[Work instructions]:
Copy verbatim the lines in the records below, from the line containing "Identify the location of Privacy Policy." through the line containing "center [662, 638].", both included.

[Extracted entries]:
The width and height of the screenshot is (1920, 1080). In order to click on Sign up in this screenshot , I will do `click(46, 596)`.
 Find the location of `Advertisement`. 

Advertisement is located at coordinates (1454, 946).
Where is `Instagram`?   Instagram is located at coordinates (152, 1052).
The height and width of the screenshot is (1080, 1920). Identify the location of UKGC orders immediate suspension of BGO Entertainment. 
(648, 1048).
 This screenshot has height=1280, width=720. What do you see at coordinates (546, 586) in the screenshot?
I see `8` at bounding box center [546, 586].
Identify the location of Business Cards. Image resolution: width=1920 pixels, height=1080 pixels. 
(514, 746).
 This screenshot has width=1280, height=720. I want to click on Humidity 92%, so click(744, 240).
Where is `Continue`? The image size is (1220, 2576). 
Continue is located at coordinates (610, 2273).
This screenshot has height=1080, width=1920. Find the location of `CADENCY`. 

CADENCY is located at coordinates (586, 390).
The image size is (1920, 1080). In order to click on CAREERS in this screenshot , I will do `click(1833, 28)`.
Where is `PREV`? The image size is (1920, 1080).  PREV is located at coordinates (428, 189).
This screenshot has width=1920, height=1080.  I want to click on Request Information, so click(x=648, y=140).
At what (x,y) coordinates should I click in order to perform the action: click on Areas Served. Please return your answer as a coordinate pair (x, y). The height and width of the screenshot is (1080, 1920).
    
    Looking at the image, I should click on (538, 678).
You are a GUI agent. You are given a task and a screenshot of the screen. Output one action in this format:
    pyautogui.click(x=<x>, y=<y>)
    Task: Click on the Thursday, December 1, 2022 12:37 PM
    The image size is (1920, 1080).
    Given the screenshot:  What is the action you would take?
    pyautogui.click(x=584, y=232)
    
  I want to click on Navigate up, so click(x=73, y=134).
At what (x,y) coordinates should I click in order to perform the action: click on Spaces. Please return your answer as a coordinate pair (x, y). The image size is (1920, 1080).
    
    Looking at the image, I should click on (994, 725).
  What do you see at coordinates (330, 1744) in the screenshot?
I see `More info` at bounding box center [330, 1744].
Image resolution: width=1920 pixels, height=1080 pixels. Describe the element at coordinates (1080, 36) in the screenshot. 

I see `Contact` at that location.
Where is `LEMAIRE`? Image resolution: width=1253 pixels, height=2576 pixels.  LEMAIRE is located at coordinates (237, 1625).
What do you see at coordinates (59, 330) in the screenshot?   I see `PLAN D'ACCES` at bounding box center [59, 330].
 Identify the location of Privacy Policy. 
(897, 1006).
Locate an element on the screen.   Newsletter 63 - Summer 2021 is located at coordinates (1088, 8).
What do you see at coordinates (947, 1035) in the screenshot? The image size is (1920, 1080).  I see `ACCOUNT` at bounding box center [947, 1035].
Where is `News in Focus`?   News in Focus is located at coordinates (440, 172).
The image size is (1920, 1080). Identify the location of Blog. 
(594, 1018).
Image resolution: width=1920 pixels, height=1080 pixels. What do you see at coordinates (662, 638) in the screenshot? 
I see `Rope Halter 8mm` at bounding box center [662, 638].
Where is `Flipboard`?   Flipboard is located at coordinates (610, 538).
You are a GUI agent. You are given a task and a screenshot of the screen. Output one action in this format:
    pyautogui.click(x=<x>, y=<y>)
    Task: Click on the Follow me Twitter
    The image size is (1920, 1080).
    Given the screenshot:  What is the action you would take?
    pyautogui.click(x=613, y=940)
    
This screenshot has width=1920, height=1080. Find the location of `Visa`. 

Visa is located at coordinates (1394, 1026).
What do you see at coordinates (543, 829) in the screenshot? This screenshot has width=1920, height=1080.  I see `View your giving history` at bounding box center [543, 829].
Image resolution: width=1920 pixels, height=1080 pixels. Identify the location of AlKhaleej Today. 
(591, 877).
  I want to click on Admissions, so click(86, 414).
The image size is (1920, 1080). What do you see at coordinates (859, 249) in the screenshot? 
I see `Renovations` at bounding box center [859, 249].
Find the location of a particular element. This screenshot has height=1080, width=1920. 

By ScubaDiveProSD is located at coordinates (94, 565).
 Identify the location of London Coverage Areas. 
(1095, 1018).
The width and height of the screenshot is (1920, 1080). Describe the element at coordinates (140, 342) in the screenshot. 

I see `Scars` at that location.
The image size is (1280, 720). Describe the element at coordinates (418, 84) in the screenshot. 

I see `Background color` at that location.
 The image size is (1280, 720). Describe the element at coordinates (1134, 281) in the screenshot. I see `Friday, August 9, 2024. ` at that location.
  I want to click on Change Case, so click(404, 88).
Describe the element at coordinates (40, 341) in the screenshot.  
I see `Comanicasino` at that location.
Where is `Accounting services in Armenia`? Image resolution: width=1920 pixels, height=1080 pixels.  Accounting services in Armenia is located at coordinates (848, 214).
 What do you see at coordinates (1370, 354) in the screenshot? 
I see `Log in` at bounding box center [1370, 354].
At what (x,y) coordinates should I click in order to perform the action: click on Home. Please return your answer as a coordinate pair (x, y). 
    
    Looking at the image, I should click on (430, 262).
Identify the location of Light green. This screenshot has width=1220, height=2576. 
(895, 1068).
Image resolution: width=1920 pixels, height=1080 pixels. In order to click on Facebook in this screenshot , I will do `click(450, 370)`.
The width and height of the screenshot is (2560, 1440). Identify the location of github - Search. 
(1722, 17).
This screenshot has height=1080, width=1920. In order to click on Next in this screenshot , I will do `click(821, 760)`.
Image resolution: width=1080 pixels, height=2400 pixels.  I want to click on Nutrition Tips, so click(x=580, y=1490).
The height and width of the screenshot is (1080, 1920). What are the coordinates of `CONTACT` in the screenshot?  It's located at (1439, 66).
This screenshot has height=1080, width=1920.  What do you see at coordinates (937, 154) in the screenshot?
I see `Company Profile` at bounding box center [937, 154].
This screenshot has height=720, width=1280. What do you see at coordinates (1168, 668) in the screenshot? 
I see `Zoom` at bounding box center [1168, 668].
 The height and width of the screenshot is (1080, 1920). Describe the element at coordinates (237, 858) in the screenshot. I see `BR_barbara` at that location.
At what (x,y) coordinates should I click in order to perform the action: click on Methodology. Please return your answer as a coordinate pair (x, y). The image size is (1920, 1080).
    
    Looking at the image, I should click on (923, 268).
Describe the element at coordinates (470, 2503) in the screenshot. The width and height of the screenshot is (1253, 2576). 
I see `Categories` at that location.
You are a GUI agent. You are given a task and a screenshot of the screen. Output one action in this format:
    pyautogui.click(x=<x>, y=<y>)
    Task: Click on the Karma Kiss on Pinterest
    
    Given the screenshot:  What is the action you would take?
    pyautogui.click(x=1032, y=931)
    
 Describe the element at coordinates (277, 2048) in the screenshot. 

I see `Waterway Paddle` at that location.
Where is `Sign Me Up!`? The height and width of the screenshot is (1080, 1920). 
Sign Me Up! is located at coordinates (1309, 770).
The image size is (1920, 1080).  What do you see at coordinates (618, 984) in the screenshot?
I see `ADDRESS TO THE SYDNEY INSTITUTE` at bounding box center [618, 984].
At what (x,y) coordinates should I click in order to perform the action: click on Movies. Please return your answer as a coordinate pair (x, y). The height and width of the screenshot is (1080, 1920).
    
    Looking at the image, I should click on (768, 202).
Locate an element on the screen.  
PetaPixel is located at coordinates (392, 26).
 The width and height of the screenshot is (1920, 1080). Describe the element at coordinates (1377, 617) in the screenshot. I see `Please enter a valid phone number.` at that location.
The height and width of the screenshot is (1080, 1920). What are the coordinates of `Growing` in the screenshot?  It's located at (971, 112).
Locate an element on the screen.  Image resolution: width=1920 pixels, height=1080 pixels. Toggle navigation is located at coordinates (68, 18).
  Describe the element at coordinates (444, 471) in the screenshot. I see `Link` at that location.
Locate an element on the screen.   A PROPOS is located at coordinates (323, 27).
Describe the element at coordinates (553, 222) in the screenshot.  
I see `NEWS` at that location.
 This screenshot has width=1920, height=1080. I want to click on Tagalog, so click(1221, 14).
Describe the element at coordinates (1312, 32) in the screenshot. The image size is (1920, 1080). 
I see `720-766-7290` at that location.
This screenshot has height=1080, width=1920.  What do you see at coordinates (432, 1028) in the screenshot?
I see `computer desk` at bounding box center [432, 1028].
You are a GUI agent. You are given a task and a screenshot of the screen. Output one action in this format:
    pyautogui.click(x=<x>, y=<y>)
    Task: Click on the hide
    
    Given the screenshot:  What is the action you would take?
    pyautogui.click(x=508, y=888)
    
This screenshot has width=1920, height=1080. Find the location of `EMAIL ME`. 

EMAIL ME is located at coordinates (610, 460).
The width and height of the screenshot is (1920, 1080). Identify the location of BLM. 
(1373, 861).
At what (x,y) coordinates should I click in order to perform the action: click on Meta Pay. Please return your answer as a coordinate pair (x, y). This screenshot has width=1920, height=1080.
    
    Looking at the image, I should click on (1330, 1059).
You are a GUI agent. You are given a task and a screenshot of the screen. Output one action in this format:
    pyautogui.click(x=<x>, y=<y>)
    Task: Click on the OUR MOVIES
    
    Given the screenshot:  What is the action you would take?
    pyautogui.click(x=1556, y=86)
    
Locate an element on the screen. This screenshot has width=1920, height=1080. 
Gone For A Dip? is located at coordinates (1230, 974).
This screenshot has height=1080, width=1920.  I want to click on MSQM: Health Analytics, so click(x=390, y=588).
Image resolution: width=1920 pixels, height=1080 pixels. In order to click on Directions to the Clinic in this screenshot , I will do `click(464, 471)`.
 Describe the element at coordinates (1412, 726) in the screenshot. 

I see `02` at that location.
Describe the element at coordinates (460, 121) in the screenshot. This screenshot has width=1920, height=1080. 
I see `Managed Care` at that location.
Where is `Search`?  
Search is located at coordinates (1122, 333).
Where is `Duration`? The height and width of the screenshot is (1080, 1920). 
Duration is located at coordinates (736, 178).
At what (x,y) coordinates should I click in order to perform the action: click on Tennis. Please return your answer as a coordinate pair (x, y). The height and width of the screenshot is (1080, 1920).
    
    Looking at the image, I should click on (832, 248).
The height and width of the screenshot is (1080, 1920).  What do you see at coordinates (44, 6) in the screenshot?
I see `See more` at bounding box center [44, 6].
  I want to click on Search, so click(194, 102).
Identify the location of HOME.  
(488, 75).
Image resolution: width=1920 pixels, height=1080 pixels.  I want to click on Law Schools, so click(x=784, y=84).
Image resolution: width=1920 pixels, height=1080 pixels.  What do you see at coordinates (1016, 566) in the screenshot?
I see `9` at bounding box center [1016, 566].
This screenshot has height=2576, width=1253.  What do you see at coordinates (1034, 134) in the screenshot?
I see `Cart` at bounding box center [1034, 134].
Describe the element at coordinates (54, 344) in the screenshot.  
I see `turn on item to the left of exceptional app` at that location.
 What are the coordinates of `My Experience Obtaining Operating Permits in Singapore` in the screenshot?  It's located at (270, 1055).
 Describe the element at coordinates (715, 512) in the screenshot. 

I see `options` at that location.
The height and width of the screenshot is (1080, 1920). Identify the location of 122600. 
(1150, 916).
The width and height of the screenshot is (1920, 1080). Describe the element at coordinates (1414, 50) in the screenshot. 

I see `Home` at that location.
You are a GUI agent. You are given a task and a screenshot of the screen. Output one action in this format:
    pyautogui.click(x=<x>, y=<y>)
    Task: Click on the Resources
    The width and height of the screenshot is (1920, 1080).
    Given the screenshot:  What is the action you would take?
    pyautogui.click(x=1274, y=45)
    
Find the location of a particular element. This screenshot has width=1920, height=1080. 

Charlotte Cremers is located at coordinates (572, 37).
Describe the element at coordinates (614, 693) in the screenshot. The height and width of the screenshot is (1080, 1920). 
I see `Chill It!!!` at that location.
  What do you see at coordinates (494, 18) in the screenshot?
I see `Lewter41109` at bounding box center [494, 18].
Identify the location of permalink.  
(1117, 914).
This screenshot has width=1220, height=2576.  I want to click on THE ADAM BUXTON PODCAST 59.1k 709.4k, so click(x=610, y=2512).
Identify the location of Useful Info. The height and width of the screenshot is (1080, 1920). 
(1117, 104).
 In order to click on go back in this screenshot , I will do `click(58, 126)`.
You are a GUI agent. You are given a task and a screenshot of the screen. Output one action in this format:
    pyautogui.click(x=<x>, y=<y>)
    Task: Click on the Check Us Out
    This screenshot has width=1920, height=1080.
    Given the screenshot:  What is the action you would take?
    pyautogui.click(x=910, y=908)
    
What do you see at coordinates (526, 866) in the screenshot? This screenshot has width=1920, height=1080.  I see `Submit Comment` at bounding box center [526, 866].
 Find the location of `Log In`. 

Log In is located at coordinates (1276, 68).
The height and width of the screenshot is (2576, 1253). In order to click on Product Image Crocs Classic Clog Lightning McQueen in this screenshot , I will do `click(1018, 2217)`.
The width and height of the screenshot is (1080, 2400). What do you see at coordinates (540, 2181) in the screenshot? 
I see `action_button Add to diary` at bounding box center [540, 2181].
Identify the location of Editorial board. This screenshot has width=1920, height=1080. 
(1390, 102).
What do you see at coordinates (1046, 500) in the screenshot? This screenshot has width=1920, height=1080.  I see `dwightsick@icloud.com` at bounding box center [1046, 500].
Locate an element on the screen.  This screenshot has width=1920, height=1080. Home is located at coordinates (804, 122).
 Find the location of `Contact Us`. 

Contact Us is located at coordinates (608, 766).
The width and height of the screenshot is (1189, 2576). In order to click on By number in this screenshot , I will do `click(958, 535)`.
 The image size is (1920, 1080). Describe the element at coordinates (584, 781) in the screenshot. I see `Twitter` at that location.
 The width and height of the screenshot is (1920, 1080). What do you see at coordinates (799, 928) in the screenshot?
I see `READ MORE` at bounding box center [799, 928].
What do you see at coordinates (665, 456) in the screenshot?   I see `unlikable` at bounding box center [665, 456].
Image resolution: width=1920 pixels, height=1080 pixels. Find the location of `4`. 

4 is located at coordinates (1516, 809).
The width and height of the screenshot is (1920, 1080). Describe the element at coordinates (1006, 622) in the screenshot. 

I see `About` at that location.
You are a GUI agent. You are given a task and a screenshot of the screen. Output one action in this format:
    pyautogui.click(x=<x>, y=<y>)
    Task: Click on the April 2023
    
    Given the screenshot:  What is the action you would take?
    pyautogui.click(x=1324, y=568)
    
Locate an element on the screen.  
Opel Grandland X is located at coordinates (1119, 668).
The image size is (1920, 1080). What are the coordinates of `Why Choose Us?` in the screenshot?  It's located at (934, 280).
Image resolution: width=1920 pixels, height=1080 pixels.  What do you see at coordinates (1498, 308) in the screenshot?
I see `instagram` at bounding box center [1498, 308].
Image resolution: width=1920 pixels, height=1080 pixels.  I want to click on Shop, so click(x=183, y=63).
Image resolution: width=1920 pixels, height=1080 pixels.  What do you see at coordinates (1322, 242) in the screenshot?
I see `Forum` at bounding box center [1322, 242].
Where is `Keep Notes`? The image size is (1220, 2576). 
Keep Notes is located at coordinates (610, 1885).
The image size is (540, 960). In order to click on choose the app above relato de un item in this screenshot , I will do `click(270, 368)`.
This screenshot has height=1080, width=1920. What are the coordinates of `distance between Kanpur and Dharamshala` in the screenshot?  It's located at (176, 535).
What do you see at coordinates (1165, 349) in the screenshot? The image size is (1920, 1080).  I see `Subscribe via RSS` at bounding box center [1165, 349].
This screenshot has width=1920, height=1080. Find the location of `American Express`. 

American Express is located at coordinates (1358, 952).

[Expected output]:
 Identify the location of Privacy Policy. 
(897, 1006).
Locate an element on the screen.   Newsletter 63 - Summer 2021 is located at coordinates (1088, 8).
What do you see at coordinates (947, 1035) in the screenshot? The image size is (1920, 1080).  I see `ACCOUNT` at bounding box center [947, 1035].
Where is `News in Focus`?   News in Focus is located at coordinates (440, 172).
The image size is (1920, 1080). Identify the location of Blog. 
(594, 1018).
Image resolution: width=1920 pixels, height=1080 pixels. What do you see at coordinates (662, 638) in the screenshot? 
I see `Rope Halter 8mm` at bounding box center [662, 638].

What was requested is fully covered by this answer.